(Data extracted from a collection)

========================================================================

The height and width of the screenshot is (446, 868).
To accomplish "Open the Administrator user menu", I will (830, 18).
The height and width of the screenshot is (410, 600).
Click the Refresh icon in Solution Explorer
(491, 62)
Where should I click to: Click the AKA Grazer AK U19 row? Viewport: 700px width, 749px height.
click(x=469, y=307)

========================================================================

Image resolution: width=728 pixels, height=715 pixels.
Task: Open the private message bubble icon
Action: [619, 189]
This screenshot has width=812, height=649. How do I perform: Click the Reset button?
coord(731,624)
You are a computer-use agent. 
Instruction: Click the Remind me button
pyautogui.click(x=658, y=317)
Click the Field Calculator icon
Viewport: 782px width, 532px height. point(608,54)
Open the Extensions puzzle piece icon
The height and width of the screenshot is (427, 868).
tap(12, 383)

========================================================================

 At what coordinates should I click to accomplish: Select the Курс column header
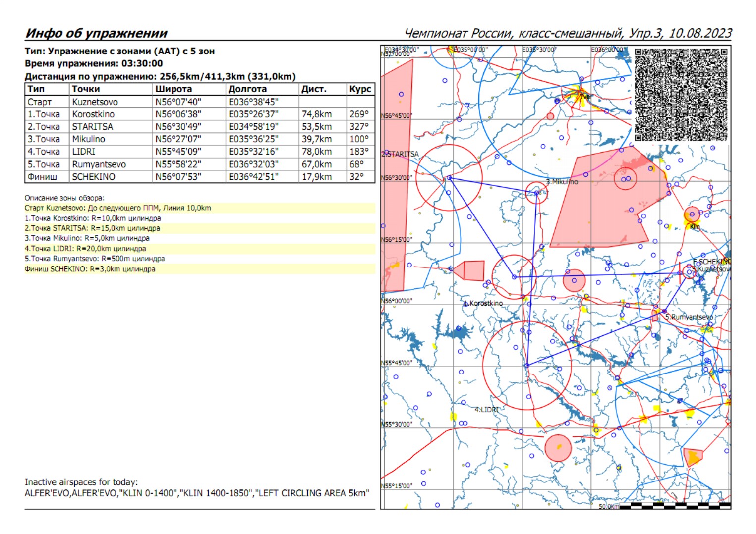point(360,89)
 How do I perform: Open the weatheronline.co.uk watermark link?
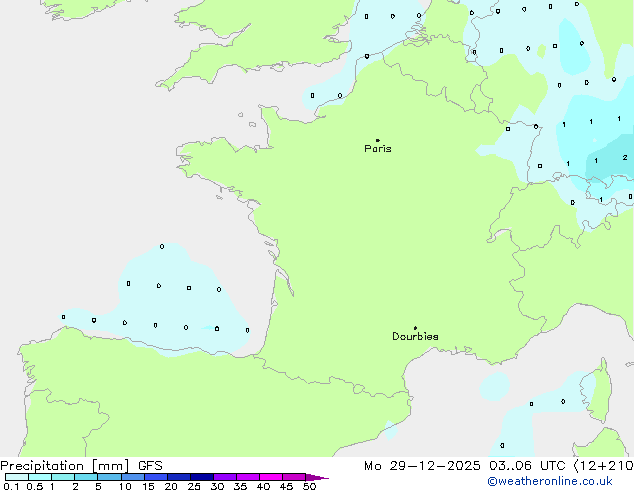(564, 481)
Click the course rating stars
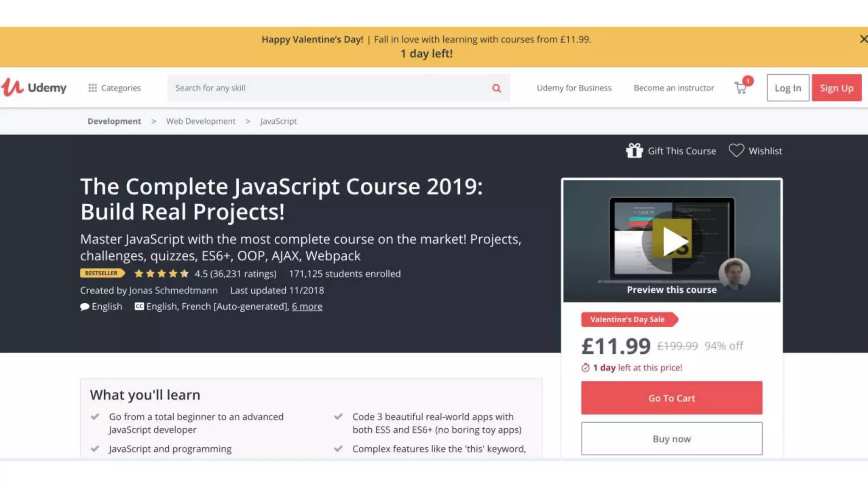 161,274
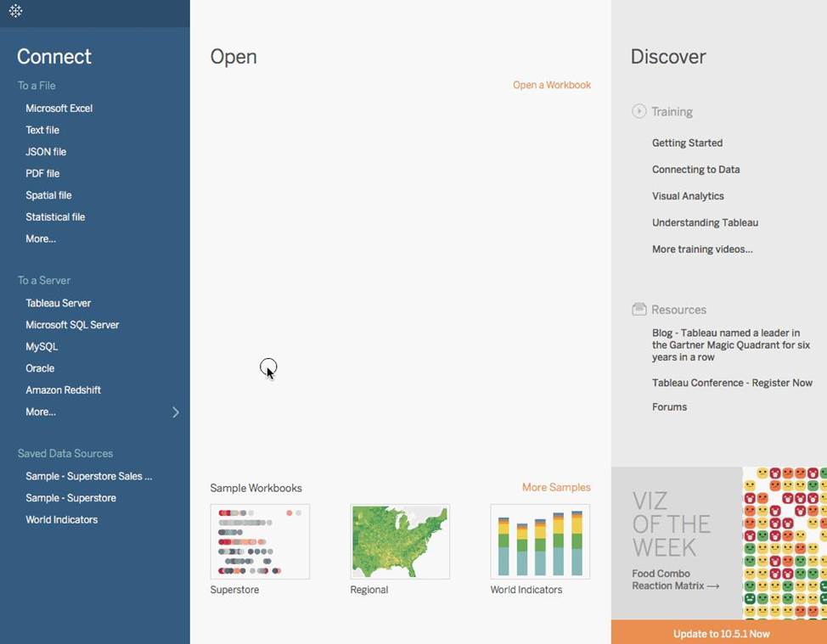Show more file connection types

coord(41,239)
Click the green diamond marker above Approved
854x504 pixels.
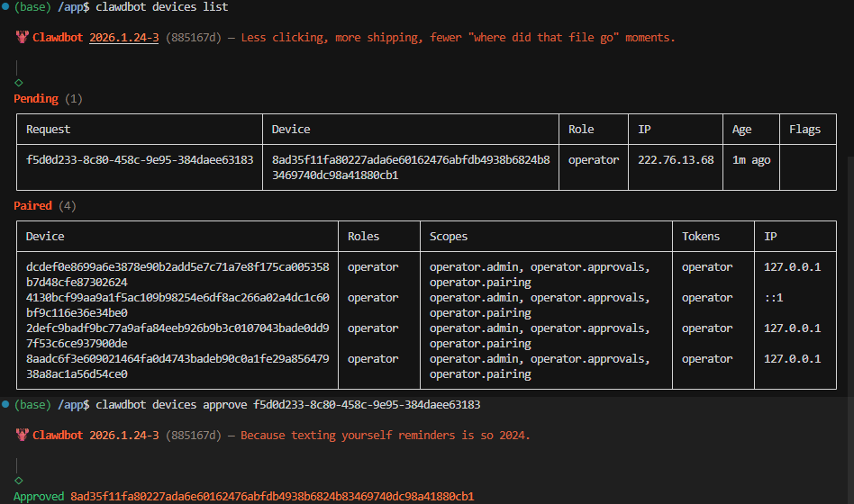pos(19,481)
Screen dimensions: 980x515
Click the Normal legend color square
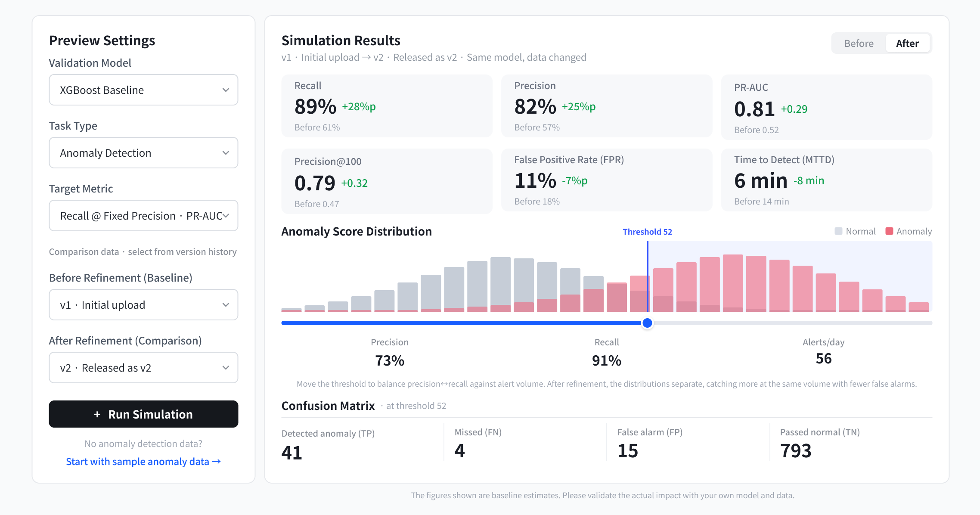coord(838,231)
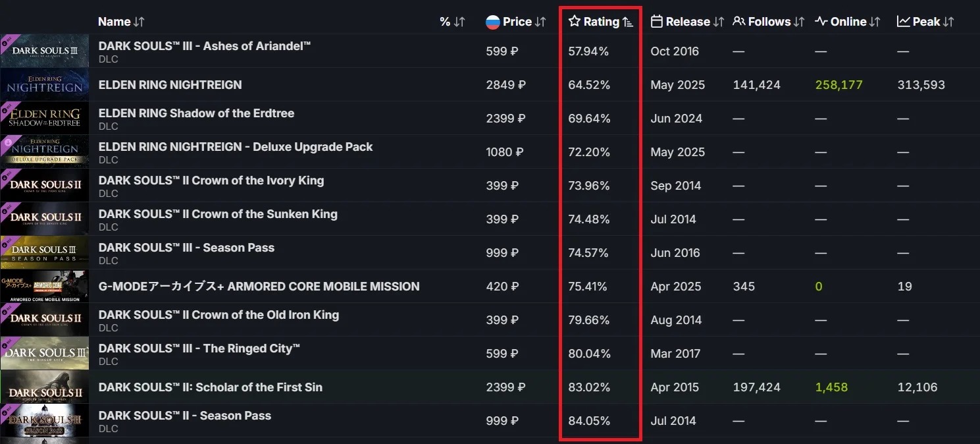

========================================================================

Your objective
Duplicate the lines between the one containing "This screenshot has" and the one containing "tap(12, 383)", inclusive.

Exercise output
This screenshot has width=812, height=649. How do I perform: Click the Reset button?
coord(731,624)
You are a computer-use agent. 
Instruction: Click the Remind me button
pyautogui.click(x=658, y=317)
Click the Field Calculator icon
Viewport: 782px width, 532px height. point(608,54)
Open the Extensions puzzle piece icon
The height and width of the screenshot is (427, 868).
tap(12, 383)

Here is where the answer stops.